▸ **EXTRACT PROVIDED**:

INT4/GPTQ Quantization

For even more aggressive compression:

# GPTQ: Accurate Post-Training Quantization
# Quantizes to 4 bits with Hessian-guided rounding
# Achieves <1% accuracy loss on most models

Memory savings:

  • FP16 → INT8: 2x reduction
  • FP16 → INT4: 4x reduction

Performance: On modern GPUs with Tensor Cores:

  • INT8: 2x faster than FP16
  • INT4: Up to 4x faster with specialized kernels

Speculative Decoding: Parallelizing Sequential Generation

Autoregressive generation is inherently sequential. Speculative decoding circumvents this using a draft model.

def speculative_decode(target_model, draft_model, prompt, K=5):
    """
    Use draft model to propose K tokens, verify with target model.
    Average speedup: 2-4x with 80%+ acceptance rate.
    """
    tokens = prompt

    while not done:
        # Step 1: Draft model generates K tokens
        draft_tokens = []
        for _ in range(K):
            draft_token = draft_model.generate_one(tokens + draft_tokens)
            draft_tokens.append(draft_token)

        # Step 2: Target model verifies ALL K tokens in ONE forward pass
        target_logits = target_model.forward(tokens + draft_tokens)

        # Step 3: Accept matching tokens
        for i, draft_token in enumerate(draft_tokens):
            if matches(target_logits[i], draft_token):
                tokens.append(draft_token)
            else:
                tokens.append(sample(target_logits[i]))
                break

    return tokens

Batching Strategies

Static Batching

Wait for batch to fill, then process all together. Problem: short sequences wait for long ones.

Continuous Batching

Process one iteration at a time, dynamically adding/removing sequences:

class ContinuousBatcher:
    def __init__(self, model, max_batch_size):
        self.model = model
        self.active_sequences = []
        self.waiting_queue = []

    async def process_step(self):
        # Add new sequences if capacity available
        while len(self.active_sequences) < max_batch_size and self.waiting_queue:
            self.active_sequences.append(self.waiting_queue.pop(0))

        # Process one token for all active sequences
        if self.active_sequences:
            outputs = self.model.forward_batch(self.active_sequences)

            # Remove completed sequences
            self.active_sequences = [s for s in self.active_sequences if not s.done]

Result: 2-3x throughput improvement over static batching.

Hardware Considerations

Memory Hierarchy

Registers    ~1 cycle     256 KB per SM
L1/Shared    ~30 cycles   100 KB per SM
L2 Cache     ~200 cycles  40-60 MB total
HBM          ~400 cycles  40-80 GB total

Compute vs Memory Bound

Compute-bound (large batches): Optimize for FLOPS Memory-bound (small batches): Optimize for bandwidth

def is_memory_bound(batch_size, model_size, memory_bandwidth, compute_tflops):
    # Memory time = model_size / bandwidth
    # Compute time = flops / tflops
    memory_time = model_size / memory_bandwidth
    compute_time = (batch_size * model_flops) / compute_tflops
    return memory_time > compute_time

Practical Optimization Checklist

Phase 1: Foundation

  1. Enable KV caching (10-100x speedup)
  2. Use FP16/BF16 (2x speedup vs FP32)
  3. Set optimal batch size

Phase 2: Memory Optimization

  1. Enable FlashAttention (2-3x for long sequences)
  2. Quantize to INT8 (2x memory reduction)
  3. Implement continuous batching

Phase 3: Advanced

  1. INT4 quantization if memory-constrained
  2. Speculative decoding for latency-critical workloads
  3. Profile and optimize specific bottlenecks

Conclusion

Transformer inference optimization is a multi-faceted challenge:

  • KV caching eliminates redundant computation
  • FlashAttention enables long sequences
  • Quantization reduces memory and increases throughput
  • Speculative decoding parallelizes sequential generation
  • Continuous batching maximizes GPU utilization

The right combination depends on your constraints: latency vs throughput, memory vs compute, accuracy vs speed. Understanding these trade-offs is key to deploying transformers effectively.

▸ **DATA UNDER STUDY**:

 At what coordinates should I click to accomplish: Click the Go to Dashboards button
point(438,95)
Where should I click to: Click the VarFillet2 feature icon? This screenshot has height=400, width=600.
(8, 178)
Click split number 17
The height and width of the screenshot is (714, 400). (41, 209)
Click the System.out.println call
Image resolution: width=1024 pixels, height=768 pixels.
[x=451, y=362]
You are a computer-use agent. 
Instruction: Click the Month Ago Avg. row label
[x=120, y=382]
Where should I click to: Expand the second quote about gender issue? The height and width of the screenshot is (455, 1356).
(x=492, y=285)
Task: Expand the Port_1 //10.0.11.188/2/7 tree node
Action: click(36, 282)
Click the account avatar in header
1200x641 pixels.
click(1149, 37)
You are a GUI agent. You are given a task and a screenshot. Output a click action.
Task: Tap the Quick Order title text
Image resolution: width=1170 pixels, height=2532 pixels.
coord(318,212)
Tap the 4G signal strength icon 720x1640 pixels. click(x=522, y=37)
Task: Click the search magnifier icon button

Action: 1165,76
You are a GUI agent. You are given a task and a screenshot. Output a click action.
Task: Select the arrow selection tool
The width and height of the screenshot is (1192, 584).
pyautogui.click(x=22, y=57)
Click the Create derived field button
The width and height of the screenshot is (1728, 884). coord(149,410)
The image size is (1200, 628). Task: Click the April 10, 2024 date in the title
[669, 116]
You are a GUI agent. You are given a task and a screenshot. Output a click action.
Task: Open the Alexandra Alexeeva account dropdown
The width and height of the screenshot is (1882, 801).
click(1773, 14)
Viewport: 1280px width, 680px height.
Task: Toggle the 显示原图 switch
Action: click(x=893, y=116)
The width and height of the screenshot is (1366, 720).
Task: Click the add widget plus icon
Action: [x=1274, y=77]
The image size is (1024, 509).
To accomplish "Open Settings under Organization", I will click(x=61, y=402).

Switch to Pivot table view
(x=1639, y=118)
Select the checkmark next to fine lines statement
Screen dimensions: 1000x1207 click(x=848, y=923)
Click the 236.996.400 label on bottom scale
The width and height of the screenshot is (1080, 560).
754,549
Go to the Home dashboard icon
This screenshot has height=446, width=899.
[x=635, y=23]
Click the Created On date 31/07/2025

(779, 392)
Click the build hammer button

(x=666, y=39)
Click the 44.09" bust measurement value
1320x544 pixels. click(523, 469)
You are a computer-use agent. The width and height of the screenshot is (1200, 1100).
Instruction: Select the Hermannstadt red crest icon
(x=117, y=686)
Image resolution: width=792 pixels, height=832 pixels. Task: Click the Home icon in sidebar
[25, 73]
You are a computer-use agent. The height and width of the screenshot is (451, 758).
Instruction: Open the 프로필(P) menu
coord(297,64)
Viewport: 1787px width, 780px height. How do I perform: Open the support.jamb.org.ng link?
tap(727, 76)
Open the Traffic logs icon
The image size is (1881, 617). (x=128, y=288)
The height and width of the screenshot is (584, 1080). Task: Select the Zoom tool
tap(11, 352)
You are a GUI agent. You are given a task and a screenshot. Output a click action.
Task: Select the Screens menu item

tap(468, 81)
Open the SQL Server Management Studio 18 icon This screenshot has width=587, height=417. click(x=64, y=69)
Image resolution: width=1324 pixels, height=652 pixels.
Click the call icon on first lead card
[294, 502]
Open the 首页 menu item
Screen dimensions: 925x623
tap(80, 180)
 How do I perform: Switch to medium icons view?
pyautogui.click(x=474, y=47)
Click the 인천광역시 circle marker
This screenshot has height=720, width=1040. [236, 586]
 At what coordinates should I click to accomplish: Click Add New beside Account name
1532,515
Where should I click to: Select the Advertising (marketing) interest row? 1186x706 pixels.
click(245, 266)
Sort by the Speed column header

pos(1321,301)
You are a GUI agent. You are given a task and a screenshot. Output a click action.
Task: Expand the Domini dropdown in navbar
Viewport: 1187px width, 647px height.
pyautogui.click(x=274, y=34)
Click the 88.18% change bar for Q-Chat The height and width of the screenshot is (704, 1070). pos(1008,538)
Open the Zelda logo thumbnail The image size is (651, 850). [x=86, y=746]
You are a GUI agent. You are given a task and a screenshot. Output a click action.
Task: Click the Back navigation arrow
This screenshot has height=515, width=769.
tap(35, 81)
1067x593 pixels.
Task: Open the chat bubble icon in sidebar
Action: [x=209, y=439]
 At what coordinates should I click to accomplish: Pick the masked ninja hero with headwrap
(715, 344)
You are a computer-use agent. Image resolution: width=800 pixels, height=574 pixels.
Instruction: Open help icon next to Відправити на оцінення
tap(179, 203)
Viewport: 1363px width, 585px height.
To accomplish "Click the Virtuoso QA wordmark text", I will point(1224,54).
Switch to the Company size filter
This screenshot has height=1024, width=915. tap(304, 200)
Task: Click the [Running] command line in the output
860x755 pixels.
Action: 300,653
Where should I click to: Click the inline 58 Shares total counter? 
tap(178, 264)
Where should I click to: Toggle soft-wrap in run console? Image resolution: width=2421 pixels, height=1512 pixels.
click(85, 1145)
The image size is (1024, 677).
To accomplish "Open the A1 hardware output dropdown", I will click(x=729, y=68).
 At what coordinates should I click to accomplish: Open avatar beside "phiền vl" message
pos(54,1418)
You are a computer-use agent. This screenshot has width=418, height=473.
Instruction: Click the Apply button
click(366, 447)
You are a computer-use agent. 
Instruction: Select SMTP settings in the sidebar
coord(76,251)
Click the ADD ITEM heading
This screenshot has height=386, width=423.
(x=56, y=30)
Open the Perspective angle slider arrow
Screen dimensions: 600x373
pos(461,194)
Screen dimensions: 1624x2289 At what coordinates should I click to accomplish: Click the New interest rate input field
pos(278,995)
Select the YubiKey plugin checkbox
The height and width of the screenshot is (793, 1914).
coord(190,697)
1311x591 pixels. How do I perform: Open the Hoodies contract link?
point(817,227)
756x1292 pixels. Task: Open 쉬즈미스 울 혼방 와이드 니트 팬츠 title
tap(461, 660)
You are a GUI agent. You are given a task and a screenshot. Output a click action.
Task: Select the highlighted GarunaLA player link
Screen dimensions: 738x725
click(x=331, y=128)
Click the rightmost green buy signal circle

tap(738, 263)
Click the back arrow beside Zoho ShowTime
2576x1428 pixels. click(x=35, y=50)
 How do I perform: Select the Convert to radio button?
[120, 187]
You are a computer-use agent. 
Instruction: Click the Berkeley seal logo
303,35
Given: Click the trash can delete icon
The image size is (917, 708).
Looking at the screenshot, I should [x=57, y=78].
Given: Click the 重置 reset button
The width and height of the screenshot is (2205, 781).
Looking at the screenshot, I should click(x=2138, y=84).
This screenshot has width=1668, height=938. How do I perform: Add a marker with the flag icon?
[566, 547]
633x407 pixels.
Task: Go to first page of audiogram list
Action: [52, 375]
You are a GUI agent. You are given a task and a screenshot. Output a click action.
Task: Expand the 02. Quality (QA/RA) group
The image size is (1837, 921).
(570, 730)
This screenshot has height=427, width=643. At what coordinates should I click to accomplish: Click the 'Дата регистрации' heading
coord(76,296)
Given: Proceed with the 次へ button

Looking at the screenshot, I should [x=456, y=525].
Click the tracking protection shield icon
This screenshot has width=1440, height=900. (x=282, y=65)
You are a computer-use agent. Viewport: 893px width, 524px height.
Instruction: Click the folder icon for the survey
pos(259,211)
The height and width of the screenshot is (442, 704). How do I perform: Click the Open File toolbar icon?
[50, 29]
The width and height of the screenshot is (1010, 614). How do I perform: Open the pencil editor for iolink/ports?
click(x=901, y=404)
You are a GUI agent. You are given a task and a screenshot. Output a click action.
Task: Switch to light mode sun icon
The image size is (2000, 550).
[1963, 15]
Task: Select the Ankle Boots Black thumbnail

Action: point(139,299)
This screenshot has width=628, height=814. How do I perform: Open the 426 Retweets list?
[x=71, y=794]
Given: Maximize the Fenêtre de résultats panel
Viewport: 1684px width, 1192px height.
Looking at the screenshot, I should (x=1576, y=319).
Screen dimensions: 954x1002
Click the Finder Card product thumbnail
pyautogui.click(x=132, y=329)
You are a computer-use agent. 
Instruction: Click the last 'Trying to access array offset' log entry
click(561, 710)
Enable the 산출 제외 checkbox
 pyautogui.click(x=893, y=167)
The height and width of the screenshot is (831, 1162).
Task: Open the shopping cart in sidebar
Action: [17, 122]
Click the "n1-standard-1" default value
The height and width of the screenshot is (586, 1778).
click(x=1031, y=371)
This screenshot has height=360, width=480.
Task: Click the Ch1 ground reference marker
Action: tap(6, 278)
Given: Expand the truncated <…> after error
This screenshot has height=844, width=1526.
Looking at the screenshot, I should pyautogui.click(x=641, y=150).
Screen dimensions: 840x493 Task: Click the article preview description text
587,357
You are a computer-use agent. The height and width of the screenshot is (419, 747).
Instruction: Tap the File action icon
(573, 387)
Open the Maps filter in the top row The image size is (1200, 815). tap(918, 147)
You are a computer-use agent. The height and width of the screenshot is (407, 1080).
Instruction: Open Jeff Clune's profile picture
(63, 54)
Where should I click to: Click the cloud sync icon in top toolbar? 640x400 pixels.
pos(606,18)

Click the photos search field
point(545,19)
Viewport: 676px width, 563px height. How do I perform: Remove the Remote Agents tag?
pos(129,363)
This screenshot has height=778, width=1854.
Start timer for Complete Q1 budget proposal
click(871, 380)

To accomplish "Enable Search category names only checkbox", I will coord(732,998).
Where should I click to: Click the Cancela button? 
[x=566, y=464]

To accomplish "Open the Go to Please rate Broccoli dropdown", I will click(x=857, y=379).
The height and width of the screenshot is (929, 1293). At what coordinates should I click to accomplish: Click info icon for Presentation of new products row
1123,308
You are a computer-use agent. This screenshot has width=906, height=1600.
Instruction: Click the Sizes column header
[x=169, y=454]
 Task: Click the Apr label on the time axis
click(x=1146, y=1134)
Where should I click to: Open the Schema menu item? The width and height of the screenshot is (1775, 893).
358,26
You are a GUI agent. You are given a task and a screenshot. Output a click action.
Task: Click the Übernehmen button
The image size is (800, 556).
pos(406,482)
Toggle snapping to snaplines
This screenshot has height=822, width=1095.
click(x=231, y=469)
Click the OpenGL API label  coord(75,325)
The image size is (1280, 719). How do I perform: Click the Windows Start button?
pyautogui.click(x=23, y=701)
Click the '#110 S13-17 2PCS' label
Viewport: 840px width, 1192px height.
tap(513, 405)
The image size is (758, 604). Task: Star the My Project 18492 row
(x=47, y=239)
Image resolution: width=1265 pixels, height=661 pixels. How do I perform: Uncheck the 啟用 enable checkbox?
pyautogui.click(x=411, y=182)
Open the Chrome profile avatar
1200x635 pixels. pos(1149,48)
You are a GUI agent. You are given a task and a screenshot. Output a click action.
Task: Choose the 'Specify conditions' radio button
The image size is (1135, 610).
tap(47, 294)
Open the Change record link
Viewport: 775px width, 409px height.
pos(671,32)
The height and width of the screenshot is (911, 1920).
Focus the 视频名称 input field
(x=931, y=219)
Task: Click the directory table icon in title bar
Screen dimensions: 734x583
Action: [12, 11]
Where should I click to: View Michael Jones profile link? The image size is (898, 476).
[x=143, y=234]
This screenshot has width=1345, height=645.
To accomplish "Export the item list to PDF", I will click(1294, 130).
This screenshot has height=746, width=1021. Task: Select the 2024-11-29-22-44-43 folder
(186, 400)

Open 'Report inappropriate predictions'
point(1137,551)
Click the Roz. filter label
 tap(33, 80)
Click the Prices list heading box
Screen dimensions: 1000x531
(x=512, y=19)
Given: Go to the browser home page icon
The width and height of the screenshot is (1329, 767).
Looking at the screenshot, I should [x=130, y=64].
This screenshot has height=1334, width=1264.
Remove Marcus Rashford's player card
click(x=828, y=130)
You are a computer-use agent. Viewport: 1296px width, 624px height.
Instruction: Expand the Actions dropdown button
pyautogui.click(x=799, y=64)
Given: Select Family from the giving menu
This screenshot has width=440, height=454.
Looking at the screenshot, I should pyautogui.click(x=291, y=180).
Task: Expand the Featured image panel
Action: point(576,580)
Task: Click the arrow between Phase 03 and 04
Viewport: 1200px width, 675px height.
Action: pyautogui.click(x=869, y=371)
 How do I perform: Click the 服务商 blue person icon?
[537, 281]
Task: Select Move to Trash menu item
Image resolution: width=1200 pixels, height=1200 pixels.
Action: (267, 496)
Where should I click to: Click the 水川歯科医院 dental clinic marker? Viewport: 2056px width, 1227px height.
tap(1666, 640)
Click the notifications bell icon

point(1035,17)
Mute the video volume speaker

▸ **WORK REQUEST A**:
Answer these about the text on transformer inference optimization, one line each:
(i) What memory reduction does moving from FP16 to INT4 give?
(ii) What throughput improvement does continuous batching give over static batching?
(iii) About how many cycles does an HBM access take?
▸ **WORK REQUEST B**:
Reproduce the part of the text on transformer inference optimization starting with "1. Enable KV" and going on through "for long sequences)".

▸ **FINAL ANSWER A**:
(i) A 4x reduction.
(ii) 2-3x.
(iii) About 400 cycles.

▸ **FINAL ANSWER B**:
1. Enable KV caching (10-100x speedup)
  2. Use FP16/BF16 (2x speedup vs FP32)
  3. Set optimal batch size

Phase 2: Memory Optimization

  1. Enable FlashAttention (2-3x for long sequences)